## [PROVIDED MATERIAL]
* * * *

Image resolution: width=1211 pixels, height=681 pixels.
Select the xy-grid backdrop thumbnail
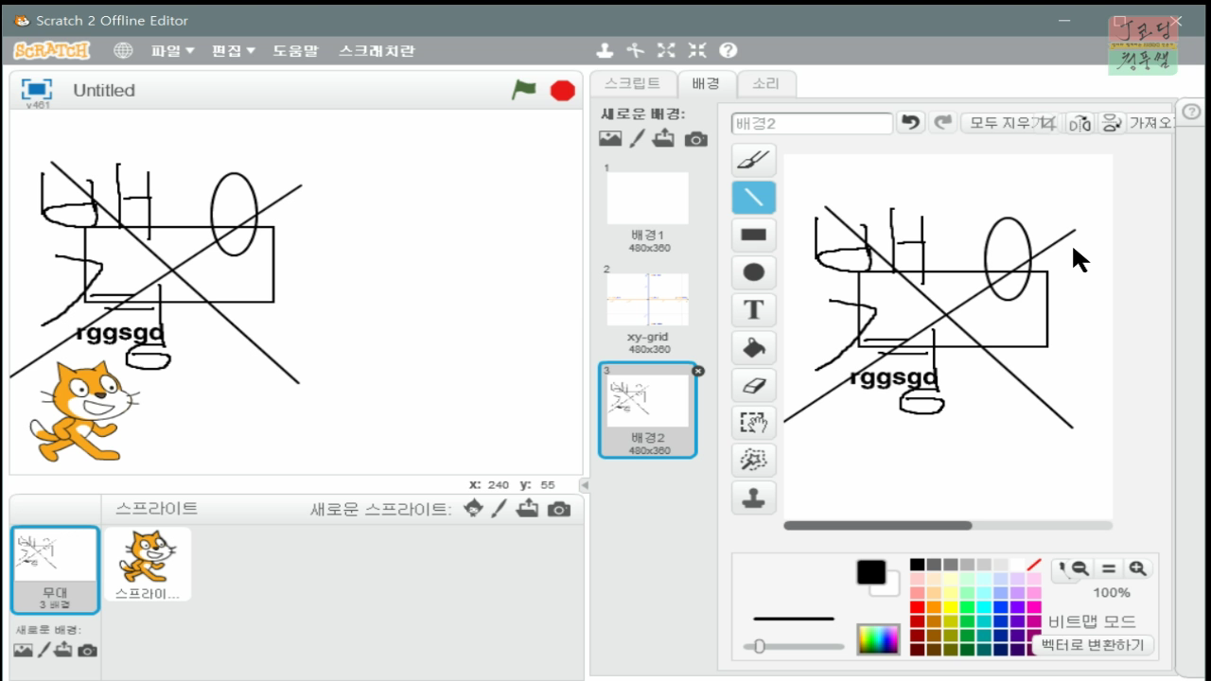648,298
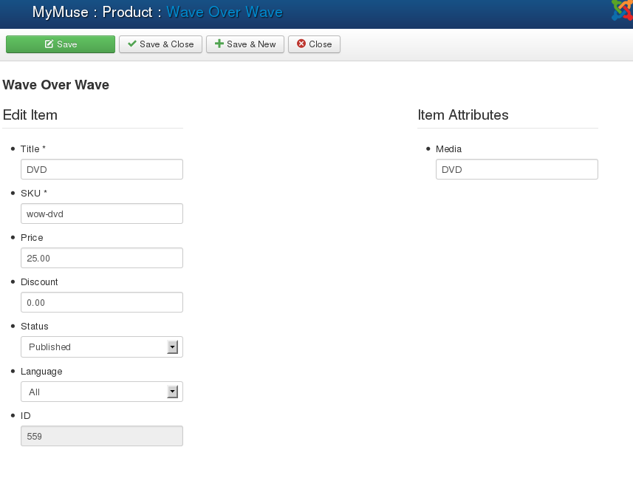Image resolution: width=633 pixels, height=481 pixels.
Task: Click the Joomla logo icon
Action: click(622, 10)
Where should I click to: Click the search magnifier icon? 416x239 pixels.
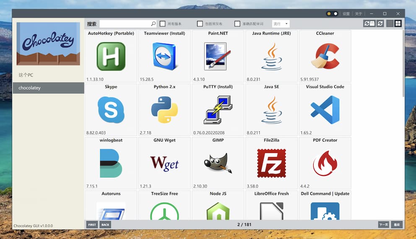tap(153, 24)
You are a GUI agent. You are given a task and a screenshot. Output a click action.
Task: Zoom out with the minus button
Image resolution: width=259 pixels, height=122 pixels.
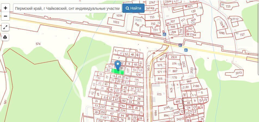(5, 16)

* * * *

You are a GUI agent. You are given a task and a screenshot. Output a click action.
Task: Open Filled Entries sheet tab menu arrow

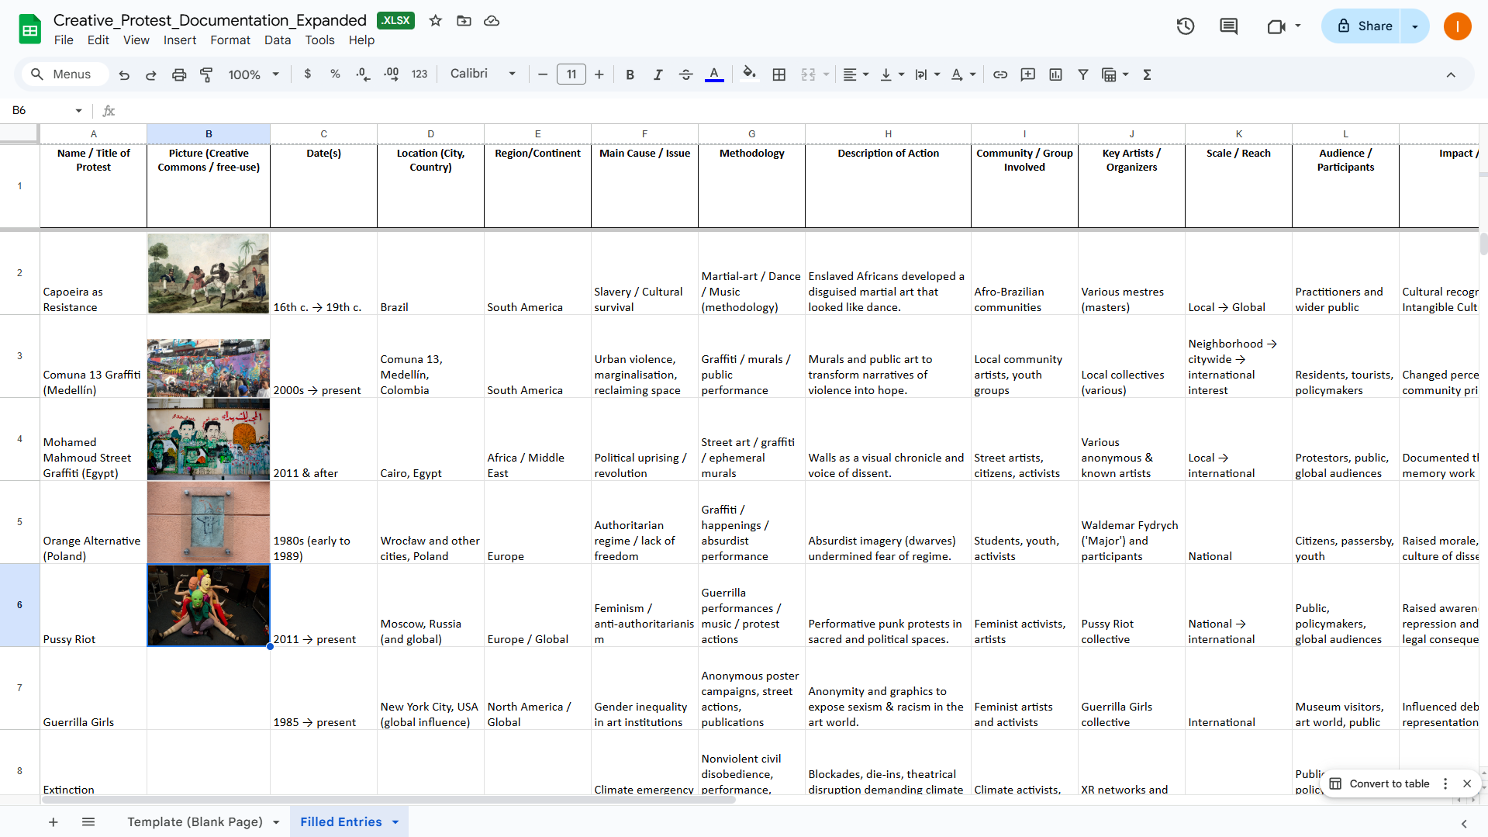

* * * *

## [SET EXERCISE]
Render the stretch of items from the line containing "Image resolution: width=1211" through the line containing "tap(153, 24)" as a JSON list of strings, one string per line, skipping blank lines. Leave the pictures out of the answer.

## [FINAL RESULT]
[
  "Image resolution: width=1211 pixels, height=681 pixels.",
  "Select the xy-grid backdrop thumbnail",
  "648,298",
  "Image resolution: width=633 pixels, height=481 pixels.",
  "Task: Click the Joomla logo icon",
  "Action: click(622, 10)",
  "Where should I click to: Click the search magnifier icon? 416x239 pixels.",
  "tap(153, 24)"
]